Why does printf function ignore the latter \0? [duplicate] - c

This question already has answers here:
What happens if I do printf("one\0two");?
(4 answers)
How to print a string with embedded nulls so that "(null)" is substituted for '\0'
(4 answers)
Closed 3 years ago.
I am stuck with some features that \0 has.
I know that \0 is a null character and it is a term to indicate that the formal is a string.
int j;
j = printf("abcdef\0abcdefg\0");
printf("%d", j);
return 0;
When I tried to print "abcdef\0abcdefg\0" out, C would only print string 'abcdef' and '6' instead of both 'abcdef' and 'abcdefg' which would sum up to 13. Why does this happen?

"abcdef\0abcdefg\0", the string literal, is effectively a static, const (for all intents an purposes) char array and so it has an associated size that the compiler maintains:
#include <stdio.h>
#define S "abcdef\0abcdefg\0"
//^string literals implicitly add a(nother) hidden \0 at the end
int main()
{
printf("%zu\n", sizeof(S)); //prints 16
}
But arrays are treated specially in C and passing them as a parameter to a function or almost any operator converts them to a pointer to their first element.
Pointers do not have an associated size.
When you pass a char const* to a function (e.g., printf), the function receives just one number--the address of the first element.
The way printf and most string functions in C obtain the size is by counting character until the first '\0'.
If you pass a pointer to the first element of a char array that has explicit embedded zeros in it, then for a function that counts until the first '\0', the string effectively ends at the first '\0'.

A string in C is a sequence of characters followed by a NUL character, which is '\0'. There is no separate "length" field.
When a string appears as a literal, such as "hello", what actually gets stored in memory is:
'h', 'e', 'l', 'l', 'o', '\0'
So you can see that if your string itself contains a '\0', as far as any of the C standard library functions are concerned, that's the end of the string.

EXERCISE INSTRUCTIONS:
(A) In the printf thread, turn the paragraph beginning "But arrays are treated specially in C" into a short bulleted list that keeps its main facts.
(B) Write a continuation of the printf thread, picking up after its final sentence.

DATASET EXCERPT:
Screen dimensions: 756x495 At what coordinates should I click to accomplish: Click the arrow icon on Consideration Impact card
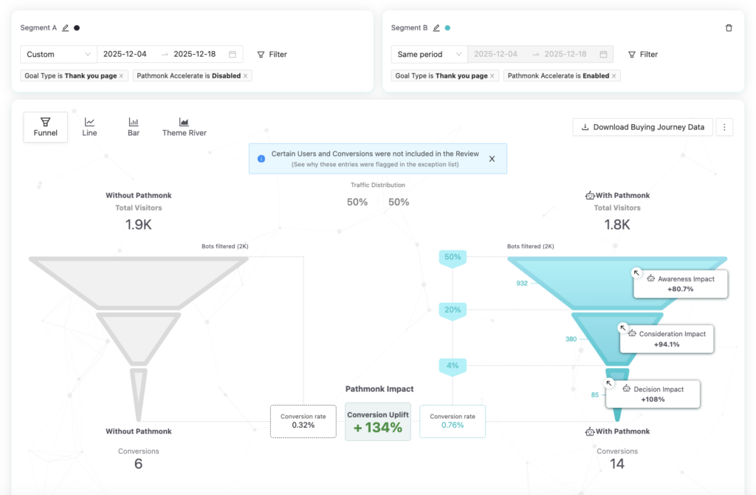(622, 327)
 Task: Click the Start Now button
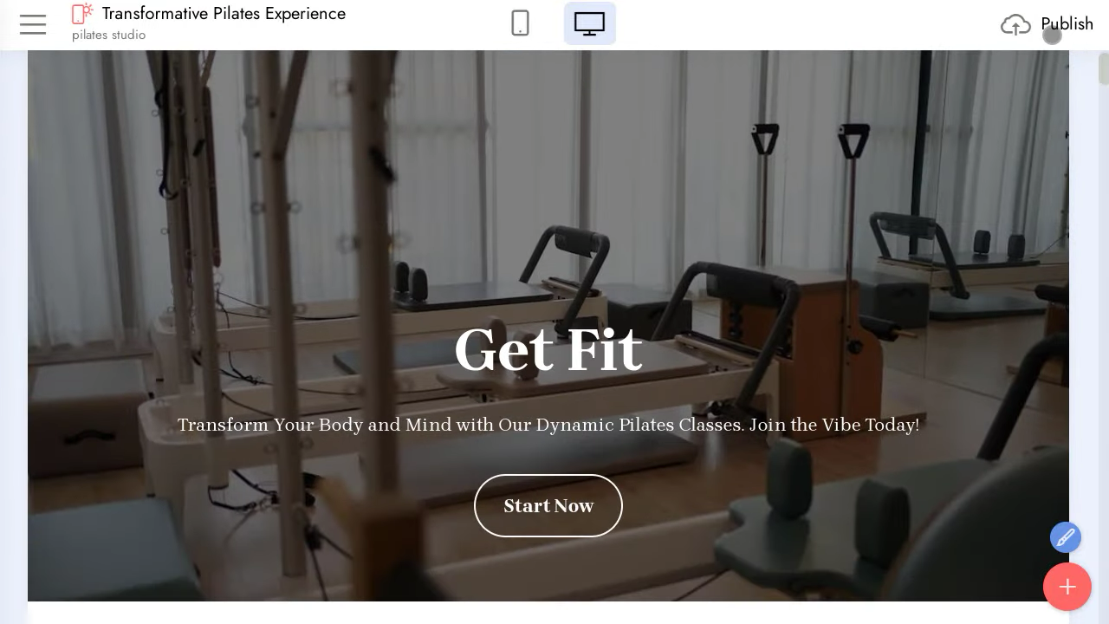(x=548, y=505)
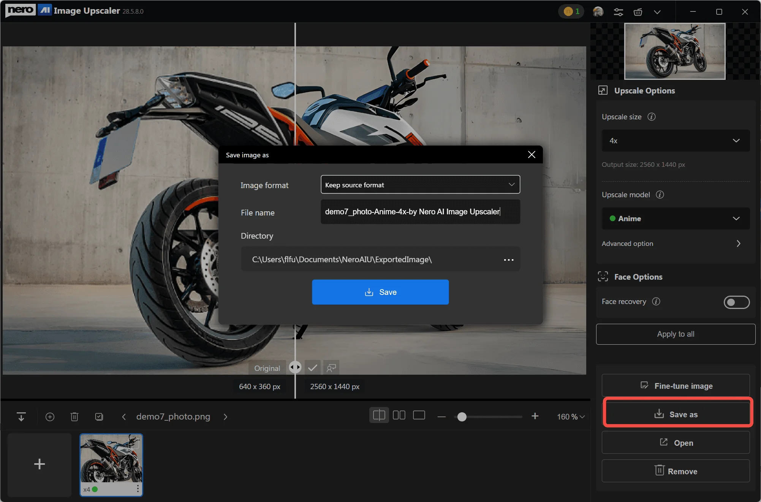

EXERCISE ANSWERS:
(A)
- Passing an array to a function, or applying almost any operator to it, converts it to a pointer to its first element.
- Pointers have no associated size.
- A function such as printf that receives a char const* gets only the address of the first element.
- printf and most C string functions get the size by counting characters up to the first '\0'.
- For a char array with explicit embedded zeros, such a function treats the string as ending at the first '\0'.

(B)
Once printf see the first '\0' in your string, it stops printing and returns, because that's the end of the format string. printf has no way of knowing that there's another string after the '\0'. Maybe there is--or maybe there's just random other program data in memory after that point. It can't tell the difference.
If you want to actually print the '\0' characters, then you need to have some other way to track the "real" length of the string and use a function that accepts that length as a parameter. Alternately you could add the '\0' characters during the formatting process by specifying %c in the format string and passing 0 as the character value.

Here
j = printf("abcdef\0abcdefg\0"); /* printf stops printing once \0 encounters hence it prints abcdef */
printf() starts printing from base address of string literal "abcdef\0abcdefg\0" i.e from a until first \0 char encounters. So it prints abcdef.
-----------------------------------------------------------------
| a | b | c | d | e | f | \0 | a | b | c | d | e | f | f | g | \0 |
-----------------------------------------------------------------
0x100 0x101 ...............| 0x100 - assume this as base address of the string literal
| |
starts printing when printf sees
from 0x100 memory first \0
location it stops the printing & returns.
And then printf() returns number of printable characters i.e 6.
printf("%d", j); /* prints 6 */
From the manual page of printf
RETURN VALUE
Upon successful return, these functions return the number of
characters printed (excluding the null byte used to end output
to
strings).

Related

Why the strlen() function doesn't return the correct length for a hex string?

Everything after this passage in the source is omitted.